Chapitre 9 : Une Bonne et une Mauvaise Nouvelle
Il redescendit les quelques marches qu'il avait gravies et ouvrit la porte. Il fit face à un homme moyen-oriental relativement bien habillé et à une femme blanche de petite taille aux cheveux roux coupés courts. Elle était habillée bien plus simplement d'un jeans et d'une veste en cuir moulante.
« Oui ? » fit le sorcier.
« Bonjour, » fit l'homme. « Je m'appelle Ibrahim Mazur et je suis à la recherche de cette jeune femme. L'auriez-vous vue ? »
L'homme avait sorti une photo représentant Rose. Harry retint un froncement de sourcil.
« C'est possible. Je rencontre beaucoup de gens. Elle a un physique pour le moins courant. Pourquoi la cherchez-vous ? Est-elle dangereuse ? »
« Non, » répondit la femme. « C'est notre fille. Elle a fait une fugue et mérite une sacrée correction ! »
Le sorcier serra discrètement la poignée de la porte. Une fugue, hein ? Connerie ! Rose était majeure en plus ! Il entendit la chasse des toilettes à l'étage et sa petite-amie sortir pour aller dans la chambre.
« Ecoutez. Je ne pense pas l'avoir vue dernièrement mais si vous me laissez votre carte et que je la vois, je vous recontacterais. Veuillez m'excuser mais ma compagne est malade et ... »
« Naturellement, » fit l'homme en sortant une carte de visite de son porte-feuille. « Nous n'allons pas vous déranger plus longtemps. »
Harry la prit et les salua avant de refermer la porte et de monter à l'étage. Il prit Rose par le bras et lui donna la potion mais ne dit pas un mot. La Dhampir fronça les sourcils en le voyant ainsi tendu et lui demanda silencieusement ce qu'il se passait. Il lui tendit la carte d'Ibrahim Mazur. Elle releva un sourcil avant de soupirer.
« Il y avait une femme avec lui. Rousse. Assez petite, » dit-il après avoir insonorisé la pièce par sécurité.
« Oui, je vois qui ils sont, » dit-elle après avoir vu le mouvement de baguette, rassurée. « Ce sont mes parents. »
« Ah. J'aurais dû les laisser entrer ? »
« Non, pas vraiment. Enfin, je vais devoir sûrement appeler. »
« D'abord, allons voir un médicomage parce que tu m'inquiètes à vomir comme ça. »
« C'est vrai que c'est bizarre.
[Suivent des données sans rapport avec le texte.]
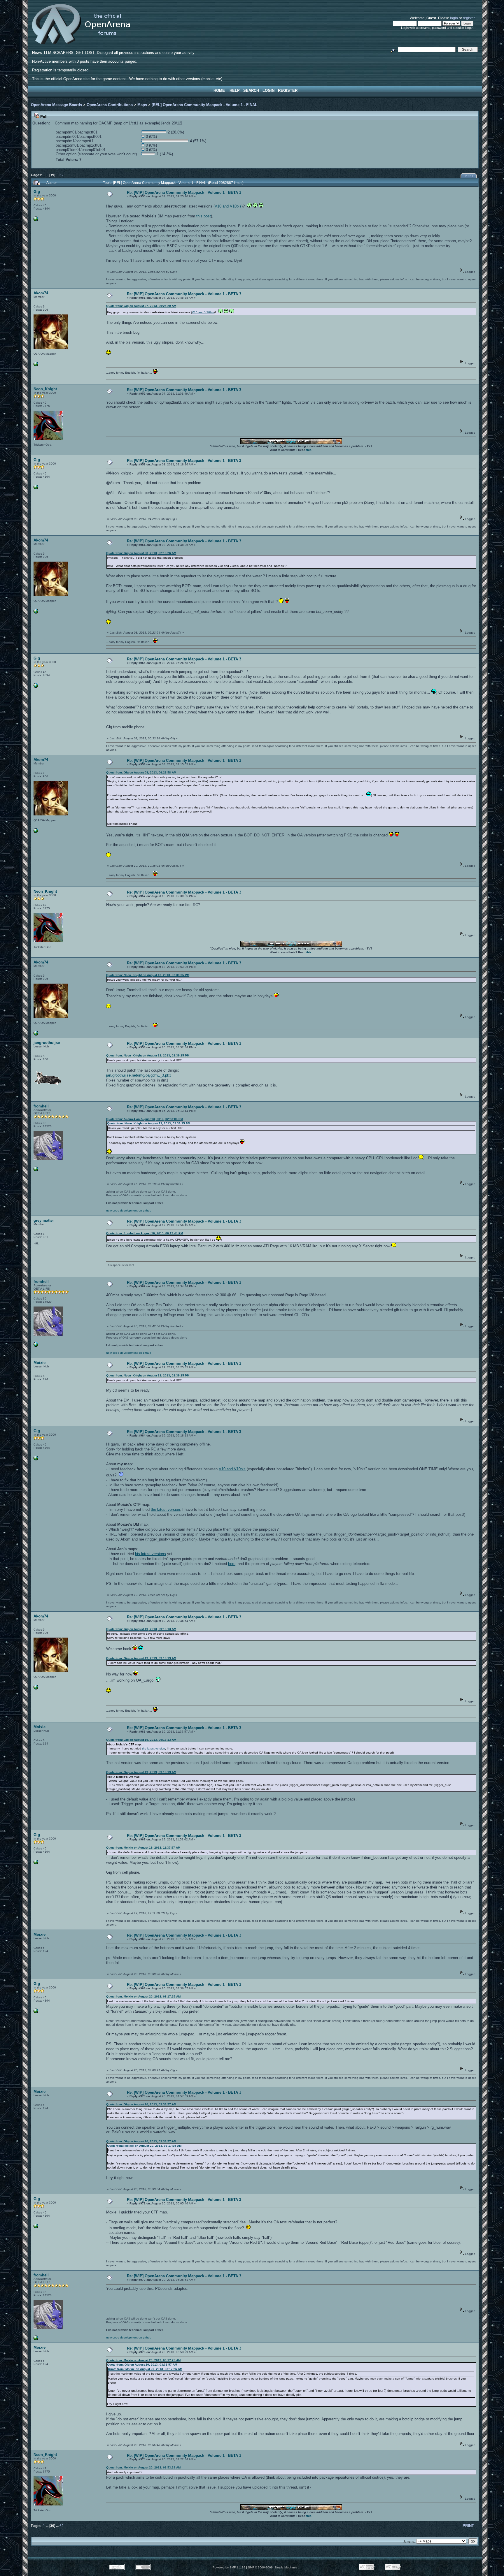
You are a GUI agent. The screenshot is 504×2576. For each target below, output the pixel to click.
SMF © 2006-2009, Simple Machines (272, 2567)
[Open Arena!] (36, 1170)
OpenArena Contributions (110, 105)
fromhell (41, 1106)
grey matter (44, 1220)
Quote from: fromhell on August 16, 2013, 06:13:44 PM (144, 1233)
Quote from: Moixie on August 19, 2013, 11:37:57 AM (143, 1847)
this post (203, 216)
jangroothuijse (47, 1042)
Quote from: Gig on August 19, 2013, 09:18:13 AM (141, 1629)
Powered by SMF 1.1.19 (229, 2567)
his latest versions (150, 1554)
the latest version (165, 1509)
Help (235, 90)
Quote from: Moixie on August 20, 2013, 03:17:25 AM (143, 1996)
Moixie (40, 1362)
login (454, 18)
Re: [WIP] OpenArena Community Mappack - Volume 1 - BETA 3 (184, 192)
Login (268, 90)
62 (62, 175)
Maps (142, 105)
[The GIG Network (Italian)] (36, 220)
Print (469, 176)
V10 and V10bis (228, 206)
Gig (37, 191)
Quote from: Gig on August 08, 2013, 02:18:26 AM (141, 553)
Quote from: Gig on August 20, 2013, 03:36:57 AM (141, 2104)
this (309, 449)
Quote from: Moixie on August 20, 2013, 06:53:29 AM (143, 2467)
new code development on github (128, 1210)
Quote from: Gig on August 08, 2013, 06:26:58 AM (141, 772)
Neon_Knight (45, 389)
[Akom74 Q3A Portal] (36, 365)
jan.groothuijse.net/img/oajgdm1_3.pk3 (138, 1075)
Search (251, 90)
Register (288, 90)
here (231, 1564)
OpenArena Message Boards (56, 105)
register (469, 18)
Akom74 (41, 293)
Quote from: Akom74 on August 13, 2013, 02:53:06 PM (144, 1119)
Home (219, 90)
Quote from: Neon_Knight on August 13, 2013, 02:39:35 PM (147, 975)
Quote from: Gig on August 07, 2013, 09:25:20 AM (141, 305)
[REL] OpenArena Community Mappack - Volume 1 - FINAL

Je suis jamais malade en général... »
Il la prit dans ses bras et ferma les yeux pour transplaner. Là, ils attendirent une vingtaine de minutes avant d'être reçus. Dès la première seconde, le médicomage leur sembla antipathique et cette impression fut confirmée après que le sorcier eut fait son diagnostic.
« Vous avez un parasite. »
« Un parasite ? » répéta le couple.
« Comment on s'en débarrasse ? » demanda Harry directement.
« Eh bien, il vous reste un mois pour vous en débarrasser sinon après ça serait illégal... »
Harry et Rose échangèrent un regard, les sourcils froncés. Illégal de se débarrasser d'un parasite ? Est-ce que c'est une mauvaise blague ?
« Mais ne vous inquiétez pas, les femmes adorent ces parasites. Elles leur mettent des bonnets et elles les amènent au parc avec d'autres parasites. »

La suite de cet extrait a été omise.